Le blog d'Ovary

Si elle n'existait pas vous l'auriez inventée

Victime d’un terrible mensonge

Parce que Camille nous parlait il y a quelques jours des Cloches et autres mythes d’enfance, et comme je m’apprêtais à laisser un commentaire bien long sur son blog, j’ai plutôt opté pour un petit billet Ovary à la ferme (c’est là que je rêve de te dire que je m’appelle Caroline et que j’ai failli m’appeler Martine*) pour te raconter le plus grand mensonge dont j’ai été victime petite, à la campagne, et pendant des années (normalement, t’es déjà un peu ému).

Donc.

Quand j’étais petite, et parce qu’il était grand, une vraie figure de papi, je le croyais.

Pour la soupe qui fait grandir, j’avais cependant des doutes, parce que je voyais bien que j’avais une croissance normale, et qu’après j’ai voulu faire quelques études (une sorte d’équation que tu ne pourrais pas comprendre avec des navets et des courbes de croissance au carré) pour décider de mes apports journaliers en potion de légumes, à savoir dans quelle mesure il était important que je me force pour devenir bonnasse et pouvoir mettre des talons un jour sans dépasser un homme. J’ai compris rapidement qu’on était en train de me leurrer avec une fâcheuse histoire de cinq fruits et légumes par jour, et que dotée d’une taille déjà convenable, j’étais simplement victime d’un énorme mensonge qui se voulait bon pour ma santé.J’ai choisi de ne plus le croire, mais ma naïveté en a décidé autrement.
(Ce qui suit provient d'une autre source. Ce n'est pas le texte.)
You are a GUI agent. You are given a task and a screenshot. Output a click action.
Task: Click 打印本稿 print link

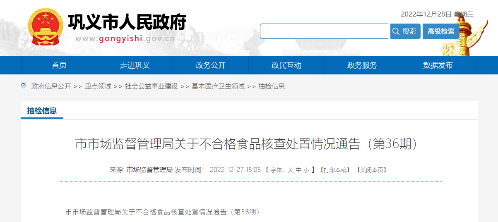tap(335, 170)
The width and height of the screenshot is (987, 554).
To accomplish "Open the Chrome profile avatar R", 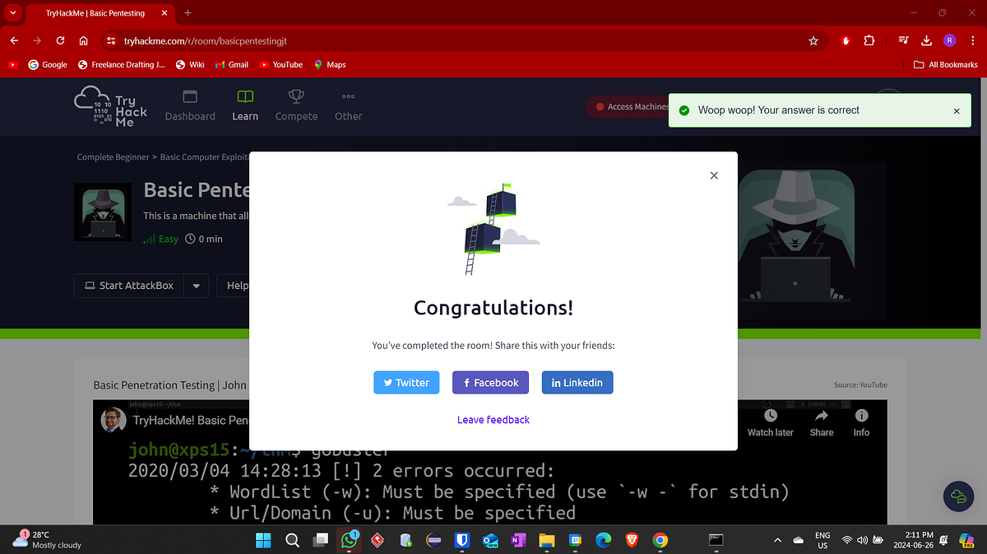I will [x=949, y=40].
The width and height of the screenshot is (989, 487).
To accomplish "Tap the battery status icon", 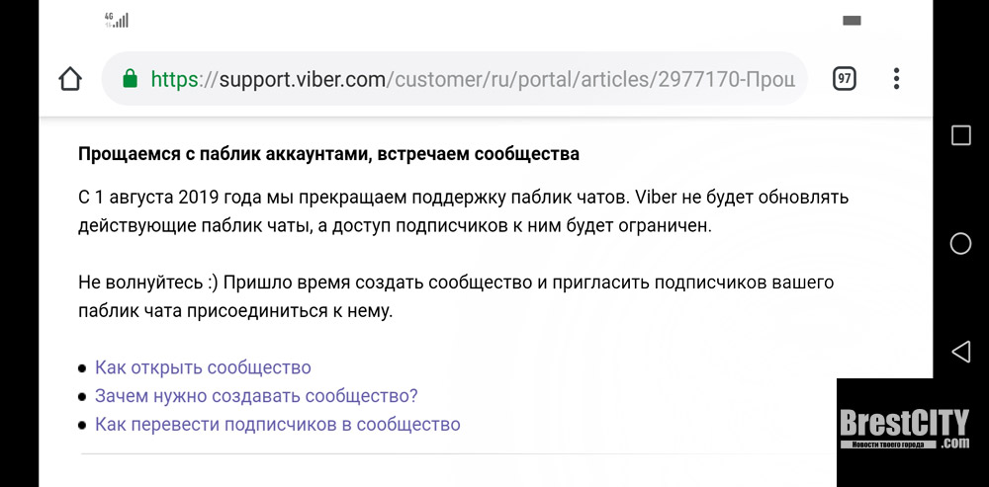I will pyautogui.click(x=852, y=20).
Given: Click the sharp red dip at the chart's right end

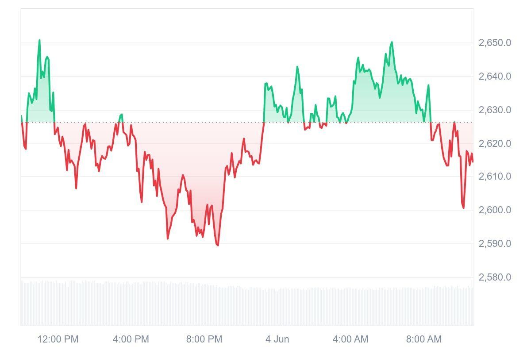Looking at the screenshot, I should coord(463,208).
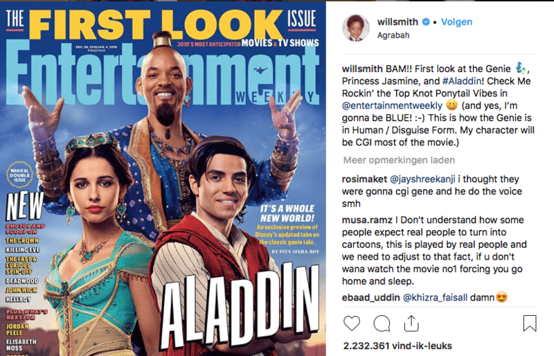Share the post via the upload arrow icon

tap(411, 323)
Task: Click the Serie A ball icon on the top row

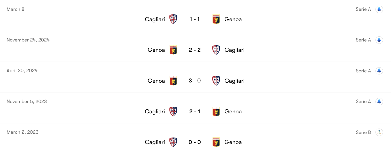Action: click(x=379, y=9)
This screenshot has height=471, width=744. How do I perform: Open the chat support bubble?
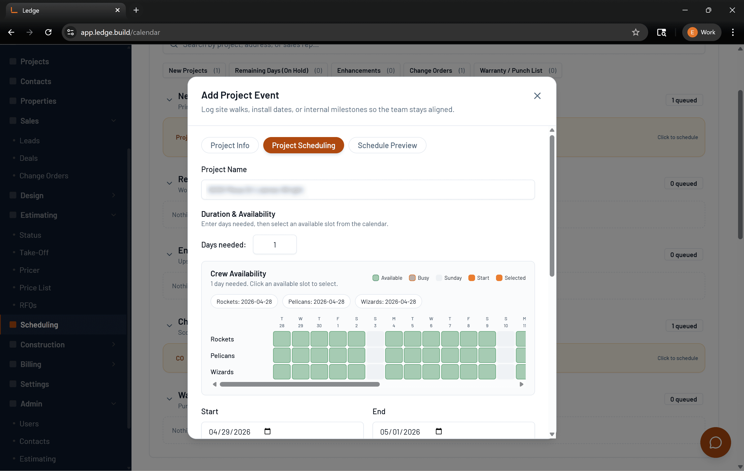[x=715, y=442]
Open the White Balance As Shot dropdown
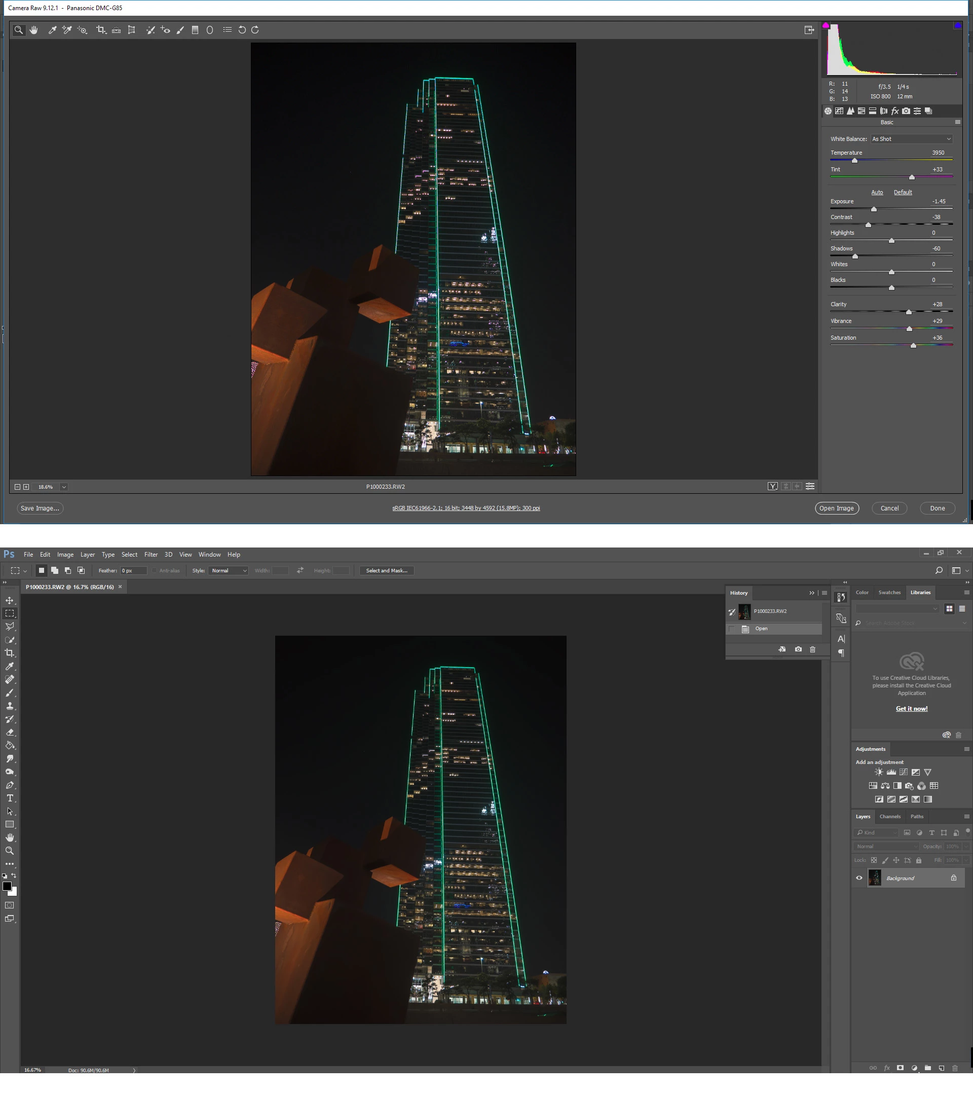This screenshot has width=973, height=1095. [911, 139]
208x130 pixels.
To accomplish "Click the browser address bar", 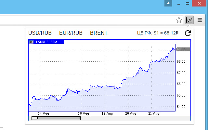I will click(x=85, y=20).
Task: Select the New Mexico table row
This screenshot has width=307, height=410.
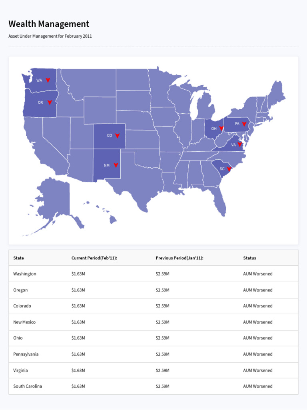Action: 154,322
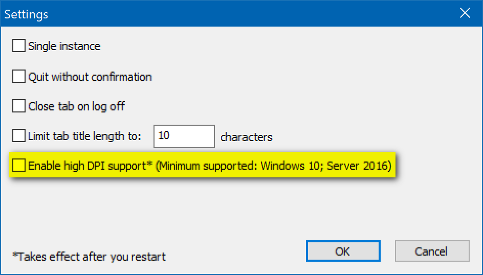The height and width of the screenshot is (275, 483).
Task: Click the "Takes effect after you restart" footnote
Action: pyautogui.click(x=89, y=256)
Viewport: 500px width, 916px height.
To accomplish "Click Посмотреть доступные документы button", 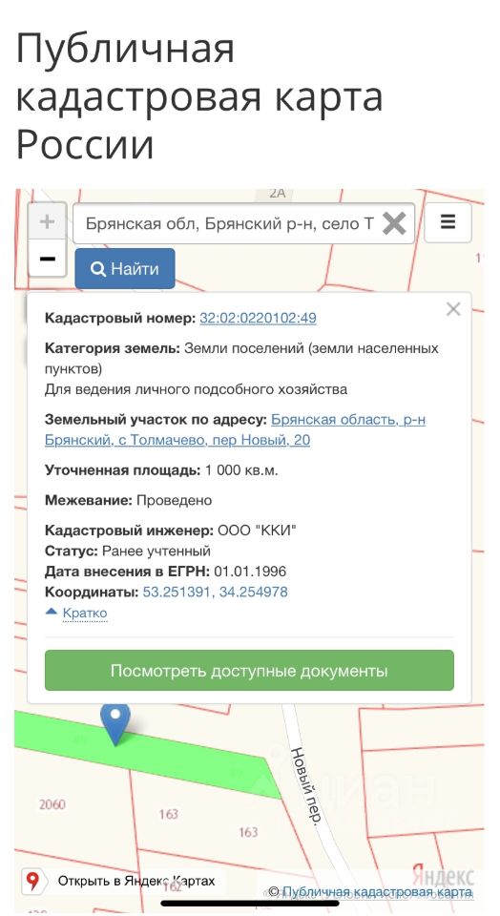I will 249,671.
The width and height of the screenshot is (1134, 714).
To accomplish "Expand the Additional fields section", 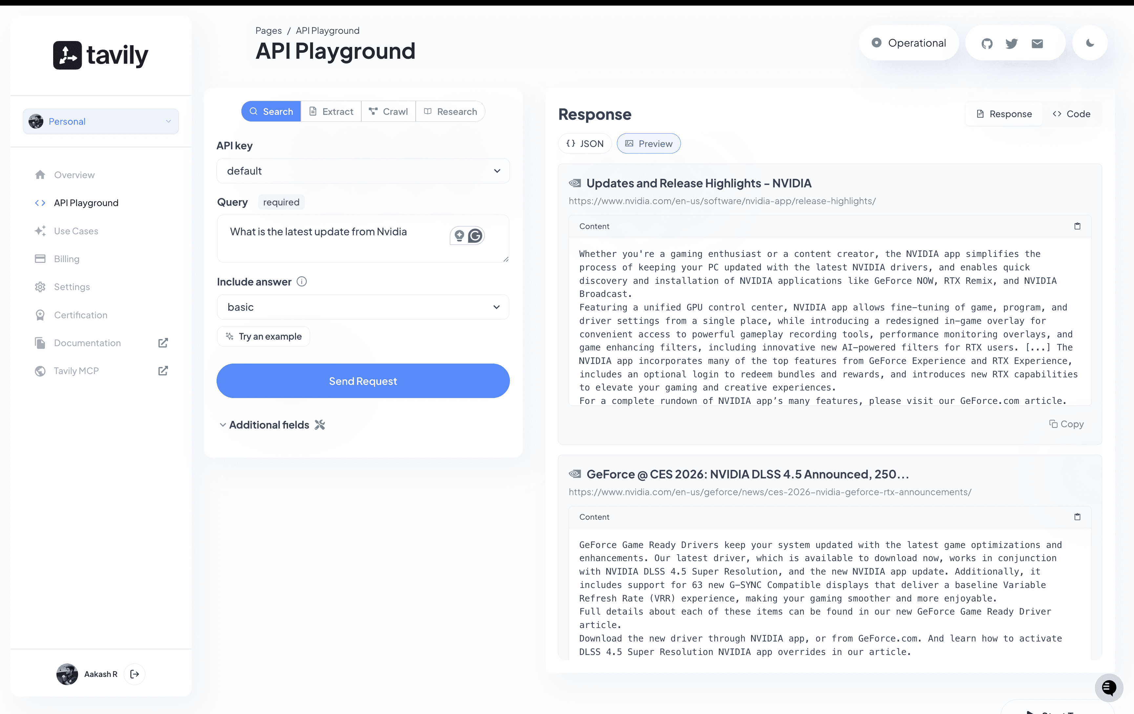I will pos(269,425).
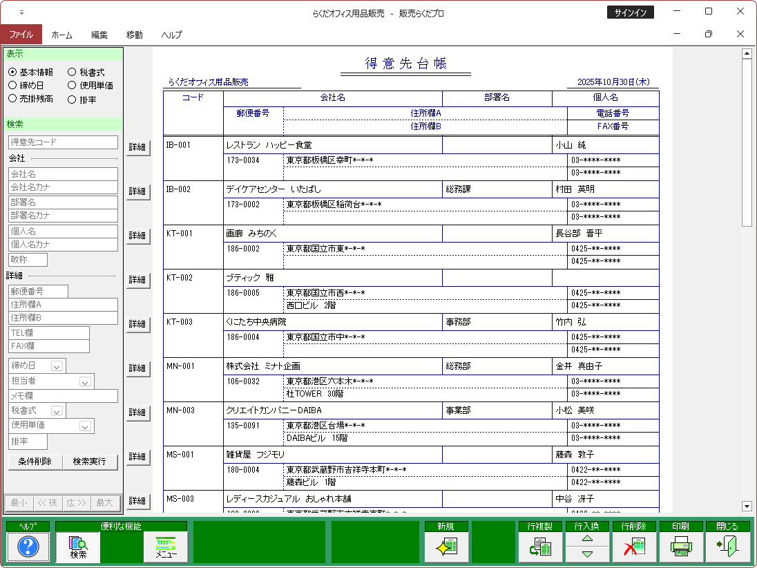Image resolution: width=757 pixels, height=568 pixels.
Task: Select the 締め日 display radio button
Action: pos(12,85)
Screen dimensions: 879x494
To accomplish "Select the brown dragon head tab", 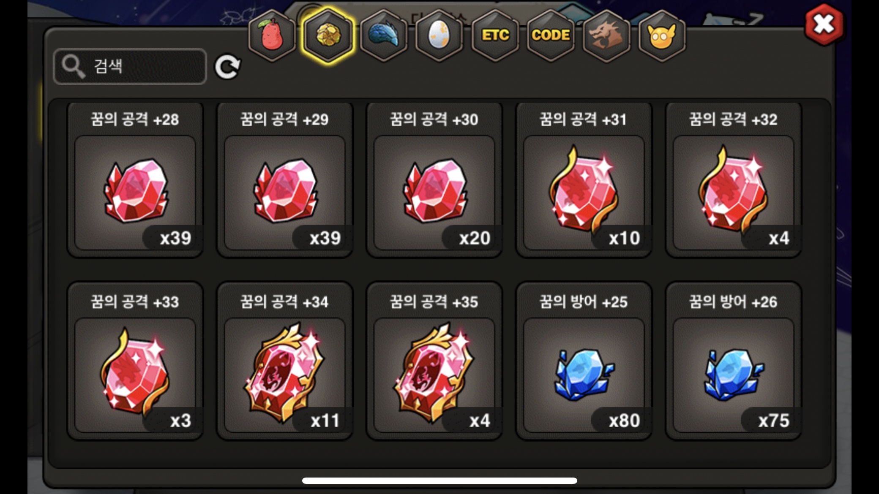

Pour siffler, il faut manger de Rouy, me disait-il.

(Si tu ne sais pas ce que c’est, j’en conclus que tu ne sais pas siffler, et c’est triste.)
Donc moi, qui essayais nuit et jour de siffler, d’agiter les lèvres, les serrer, les frotter mais en vain, je me suis dit punaise-pas-con, c’est peut-être ça le secret. Et comme j’étais dans l’optique d’impressionner les garçons dans la cour de récré, et mieux, de les dresser, il me fallait progresser. Je voyais mon grand-père manger un morceau, siffler juste et toujours mieux que la fois précédente, puis me regarder l’air de dire tu vois, c’est tout con, mange ma fille.

Je ne progressais pas vite, donc forcément, je trouvais ça louche. J’ai du coup fait de nouvelles équations, en tailleur entre un coq et un cochon (pour qu’on se sente un peu plus à la ferme quand même). J’en ai déduit que le Rouy n’étant pas un aliment bon pour ma santé au même titre que la soupe, mon grand-père n’avait aucun intérêt à me gaver de ce miraculeux fromage si ce n’était pour siffler comme une femme. Donc forcément, j’y ai cru.

Puis la bonne nouvelle, c’est qu’au bout de quelques années de Rouy, même si l’overdose s’en est suivie, j’ai su siffler et plutôt bien.

Et j’ai compris, tard, que ça n’avait rien à voir avec le lait de vache et la pâte molle.
Comme première conclusion, je te dirais quand même qu’il suffit donc de croire en quelque chose pour y arriver.
Comme seconde, je ne sais pas, j’hésite : je ne supporte plus le Rouy, de sa couleur à son odeur – ou – en plus d’avoir la taille qu’il faut aujourd’hui, je sais siffler un homme, et ça, merci Papi.

*C’est pas vrai, j’ai pas failli m’appeler Martine, relax.